Les assistants vocaux comme Amazon Echo et Google Home espionnent-ils leurs propriétaires pour revendre leurs conversations ? Ces allégations se font de plus en plus populaires auprès des consommateurs, à tort.

Ce scandale a des origines multiples. Tout d’abord, au mois de mai, Chris Coons (un sénateur démocrate américain) exigeait, dans une lettre ouverte à Jeff Bezos, des informations supplémentaires quant aux enregistrements réalisés par Amazon Echo. Le groupe répondit que les données étaient stockées puis utilisées, à moins que l’utilisateur ne les efface. Pour rajouter aux inquiétudes, l’organe de presse belge VRT NWS a eu accès à un fichier confidentiel comportant des enregistrements anonymes d’utilisateurs. Le média a ainsi appris avec surprise que Google avait la même politique qu’Amazon concernant les enregistrements de Google Home.
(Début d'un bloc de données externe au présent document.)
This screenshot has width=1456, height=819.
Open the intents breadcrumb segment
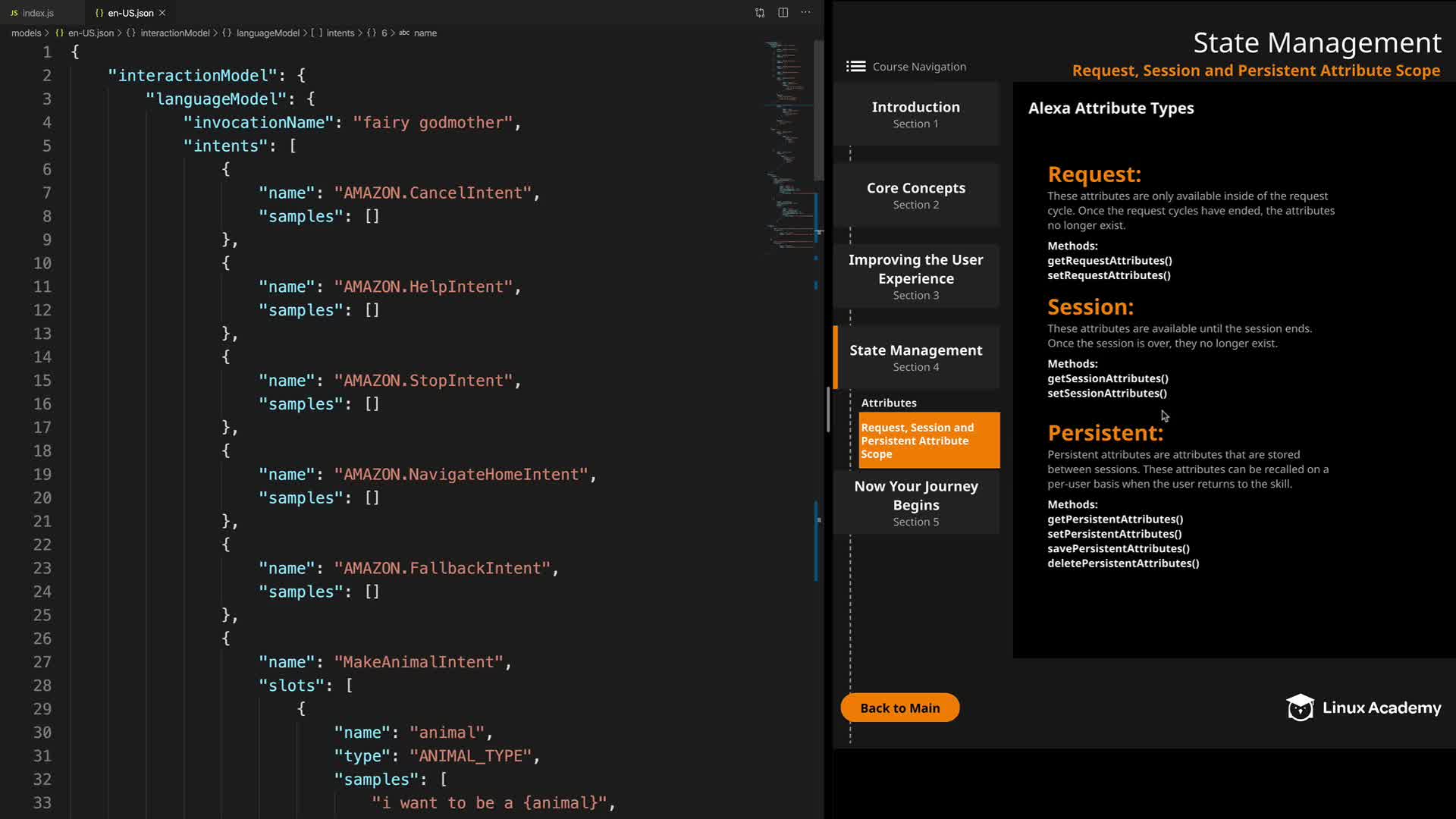click(x=340, y=33)
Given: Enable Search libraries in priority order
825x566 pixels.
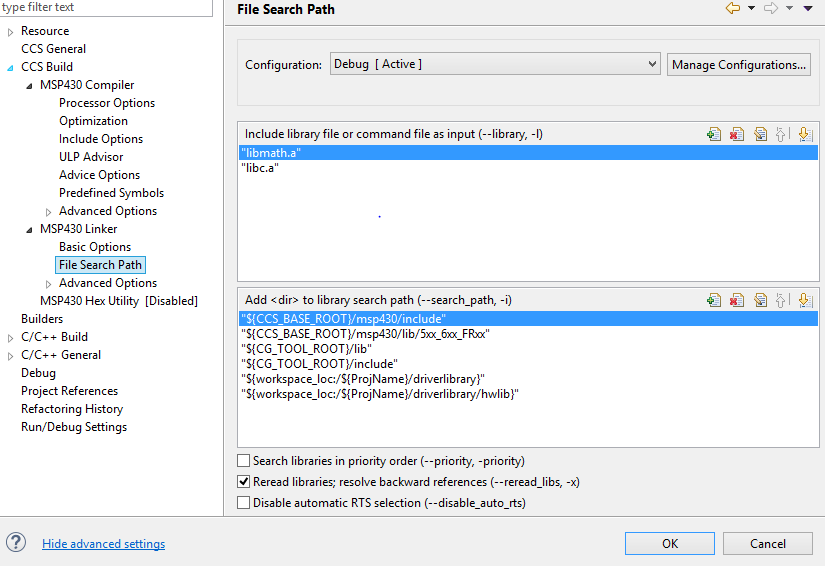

Commençons par le commencement. Il ne s’agit pas ici de « découvertes » ou de « scandales ». Ces récits ont pour but d’attirer l’attention du consommateur. Il est évident que ces appareils ne servent pas seulement à répondre à des requêtes vocales, mais également à stocker des données, que ce soit pour les enregistrements intentionnels (lorsque l’utilisateur allume l’assistant par commande vocale) ou non intentionnels (lorsque l’assistant entend une requête par erreur). Mais peut-on empêcher notre assistant vocal de conserver nos données ? La réponse est oui : Amazon Echo et Google Home proposent tous les deux une fonctionnalité qui permet de désactiver l’enregistrement.

De plus, si vous prenez la décision d’acheter un de ces appareils, il est important de comprendre que, pour que l’algorithme se perfectionne au fil de vos requêtes, il est nécessaire que quelqu’un les écoute, les classe et les intègre à une base de données anonyme permettant d’améliorer les algorithmes de reconnaissance vocale. Bien que la base de données soit anonyme, c’est votre voix qui est utilisée, mais l’enregistrement n’est pas couplé aux informations personnelles de votre compte Google ou Amazon. En outre, si nous n’aidons pas les algorithmes de reconnaissance vocale à s’améliorer, les assistants vocaux ne pourront pas évoluer.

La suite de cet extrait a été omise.